= Beginning of Section =
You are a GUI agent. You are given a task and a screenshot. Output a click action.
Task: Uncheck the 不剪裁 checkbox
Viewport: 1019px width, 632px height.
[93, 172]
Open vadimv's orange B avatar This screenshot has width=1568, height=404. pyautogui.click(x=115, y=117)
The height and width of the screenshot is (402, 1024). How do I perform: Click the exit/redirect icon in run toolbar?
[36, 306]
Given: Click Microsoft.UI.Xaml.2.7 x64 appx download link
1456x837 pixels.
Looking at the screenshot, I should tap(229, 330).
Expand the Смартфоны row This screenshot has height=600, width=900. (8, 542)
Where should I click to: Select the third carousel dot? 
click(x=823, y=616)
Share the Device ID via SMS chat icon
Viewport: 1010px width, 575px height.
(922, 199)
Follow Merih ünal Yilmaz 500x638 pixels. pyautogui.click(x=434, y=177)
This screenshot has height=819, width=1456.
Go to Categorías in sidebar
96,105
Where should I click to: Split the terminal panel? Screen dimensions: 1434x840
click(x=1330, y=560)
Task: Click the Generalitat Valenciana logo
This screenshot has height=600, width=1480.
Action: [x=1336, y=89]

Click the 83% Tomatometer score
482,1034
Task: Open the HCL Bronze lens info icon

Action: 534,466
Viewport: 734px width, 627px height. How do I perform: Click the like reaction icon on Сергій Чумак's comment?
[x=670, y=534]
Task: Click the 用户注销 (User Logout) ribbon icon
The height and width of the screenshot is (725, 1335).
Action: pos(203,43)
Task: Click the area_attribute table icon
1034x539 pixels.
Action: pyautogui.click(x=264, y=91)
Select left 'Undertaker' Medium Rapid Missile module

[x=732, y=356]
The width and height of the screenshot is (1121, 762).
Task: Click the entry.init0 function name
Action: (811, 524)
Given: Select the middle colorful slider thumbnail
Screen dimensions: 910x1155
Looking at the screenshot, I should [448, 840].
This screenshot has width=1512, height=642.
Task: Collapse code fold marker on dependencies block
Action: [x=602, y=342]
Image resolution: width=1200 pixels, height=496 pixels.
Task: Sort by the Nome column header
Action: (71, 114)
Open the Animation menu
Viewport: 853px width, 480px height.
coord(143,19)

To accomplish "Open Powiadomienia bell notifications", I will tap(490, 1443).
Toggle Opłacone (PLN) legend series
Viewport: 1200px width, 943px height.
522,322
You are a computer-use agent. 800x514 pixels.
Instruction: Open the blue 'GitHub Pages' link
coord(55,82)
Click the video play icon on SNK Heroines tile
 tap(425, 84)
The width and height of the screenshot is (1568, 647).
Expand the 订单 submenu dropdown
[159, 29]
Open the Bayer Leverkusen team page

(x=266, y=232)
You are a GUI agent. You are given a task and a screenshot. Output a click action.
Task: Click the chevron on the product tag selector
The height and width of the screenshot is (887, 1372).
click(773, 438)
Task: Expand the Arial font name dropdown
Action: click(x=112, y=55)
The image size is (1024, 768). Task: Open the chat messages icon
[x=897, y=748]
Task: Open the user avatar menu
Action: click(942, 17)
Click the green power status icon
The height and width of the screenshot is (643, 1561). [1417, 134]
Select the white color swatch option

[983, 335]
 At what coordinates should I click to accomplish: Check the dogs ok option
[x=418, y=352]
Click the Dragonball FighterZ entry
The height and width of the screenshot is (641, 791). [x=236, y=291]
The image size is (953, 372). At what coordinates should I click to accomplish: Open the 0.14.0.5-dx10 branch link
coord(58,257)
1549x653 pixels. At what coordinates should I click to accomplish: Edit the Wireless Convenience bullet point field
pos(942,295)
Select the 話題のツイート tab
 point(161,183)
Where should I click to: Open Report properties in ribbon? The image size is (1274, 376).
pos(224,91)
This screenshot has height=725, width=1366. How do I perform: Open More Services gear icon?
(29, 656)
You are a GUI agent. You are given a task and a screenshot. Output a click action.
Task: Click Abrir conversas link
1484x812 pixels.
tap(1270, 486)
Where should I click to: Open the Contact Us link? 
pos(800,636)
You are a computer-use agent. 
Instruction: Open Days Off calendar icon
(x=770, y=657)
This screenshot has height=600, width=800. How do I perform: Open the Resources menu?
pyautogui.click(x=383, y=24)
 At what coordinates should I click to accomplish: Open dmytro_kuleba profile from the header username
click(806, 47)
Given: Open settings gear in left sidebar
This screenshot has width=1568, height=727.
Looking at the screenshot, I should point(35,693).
= End of Section =
EXERCISE REQUIREMENTS:
The response must consist of all the data, reproduced without alteration.

RESULT FOR THIS EXERCISE:
You are a GUI agent. You are given a task and a screenshot. Output a click action.
Task: Uncheck the 不剪裁 checkbox
Viewport: 1019px width, 632px height.
[93, 172]
Open vadimv's orange B avatar This screenshot has width=1568, height=404. pyautogui.click(x=115, y=117)
The height and width of the screenshot is (402, 1024). How do I perform: Click the exit/redirect icon in run toolbar?
[36, 306]
Given: Click Microsoft.UI.Xaml.2.7 x64 appx download link
1456x837 pixels.
Looking at the screenshot, I should tap(229, 330).
Expand the Смартфоны row This screenshot has height=600, width=900. (8, 542)
Where should I click to: Select the third carousel dot? 
click(x=823, y=616)
Share the Device ID via SMS chat icon
Viewport: 1010px width, 575px height.
(922, 199)
Follow Merih ünal Yilmaz 500x638 pixels. pyautogui.click(x=434, y=177)
This screenshot has height=819, width=1456.
Go to Categorías in sidebar
96,105
Where should I click to: Split the terminal panel? Screen dimensions: 1434x840
click(x=1330, y=560)
Task: Click the Generalitat Valenciana logo
This screenshot has height=600, width=1480.
Action: [x=1336, y=89]

Click the 83% Tomatometer score
482,1034
Task: Open the HCL Bronze lens info icon

Action: 534,466
Viewport: 734px width, 627px height. How do I perform: Click the like reaction icon on Сергій Чумак's comment?
[x=670, y=534]
Task: Click the 用户注销 (User Logout) ribbon icon
The height and width of the screenshot is (725, 1335).
Action: pos(203,43)
Task: Click the area_attribute table icon
1034x539 pixels.
Action: pyautogui.click(x=264, y=91)
Select left 'Undertaker' Medium Rapid Missile module

[x=732, y=356]
The width and height of the screenshot is (1121, 762).
Task: Click the entry.init0 function name
Action: (811, 524)
Given: Select the middle colorful slider thumbnail
Screen dimensions: 910x1155
Looking at the screenshot, I should [448, 840].
This screenshot has width=1512, height=642.
Task: Collapse code fold marker on dependencies block
Action: [x=602, y=342]
Image resolution: width=1200 pixels, height=496 pixels.
Task: Sort by the Nome column header
Action: (71, 114)
Open the Animation menu
Viewport: 853px width, 480px height.
coord(143,19)

To accomplish "Open Powiadomienia bell notifications", I will tap(490, 1443).
Toggle Opłacone (PLN) legend series
Viewport: 1200px width, 943px height.
522,322
You are a computer-use agent. 800x514 pixels.
Instruction: Open the blue 'GitHub Pages' link
coord(55,82)
Click the video play icon on SNK Heroines tile
 tap(425, 84)
The width and height of the screenshot is (1568, 647).
Expand the 订单 submenu dropdown
[159, 29]
Open the Bayer Leverkusen team page

(x=266, y=232)
You are a GUI agent. You are given a task and a screenshot. Output a click action.
Task: Click the chevron on the product tag selector
The height and width of the screenshot is (887, 1372).
click(773, 438)
Task: Expand the Arial font name dropdown
Action: click(x=112, y=55)
The image size is (1024, 768). Task: Open the chat messages icon
[x=897, y=748]
Task: Open the user avatar menu
Action: click(942, 17)
Click the green power status icon
The height and width of the screenshot is (643, 1561). [1417, 134]
Select the white color swatch option

[983, 335]
 At what coordinates should I click to accomplish: Check the dogs ok option
[x=418, y=352]
Click the Dragonball FighterZ entry
The height and width of the screenshot is (641, 791). [x=236, y=291]
The image size is (953, 372). At what coordinates should I click to accomplish: Open the 0.14.0.5-dx10 branch link
coord(58,257)
1549x653 pixels. At what coordinates should I click to accomplish: Edit the Wireless Convenience bullet point field
pos(942,295)
Select the 話題のツイート tab
 point(161,183)
Where should I click to: Open Report properties in ribbon? The image size is (1274, 376).
pos(224,91)
This screenshot has height=725, width=1366. How do I perform: Open More Services gear icon?
(29, 656)
You are a GUI agent. You are given a task and a screenshot. Output a click action.
Task: Click Abrir conversas link
1484x812 pixels.
tap(1270, 486)
Where should I click to: Open the Contact Us link? 
pos(800,636)
You are a computer-use agent. 
Instruction: Open Days Off calendar icon
(x=770, y=657)
This screenshot has height=600, width=800. How do I perform: Open the Resources menu?
pyautogui.click(x=383, y=24)
 At what coordinates should I click to accomplish: Open dmytro_kuleba profile from the header username
click(806, 47)
Given: Open settings gear in left sidebar
This screenshot has width=1568, height=727.
Looking at the screenshot, I should point(35,693).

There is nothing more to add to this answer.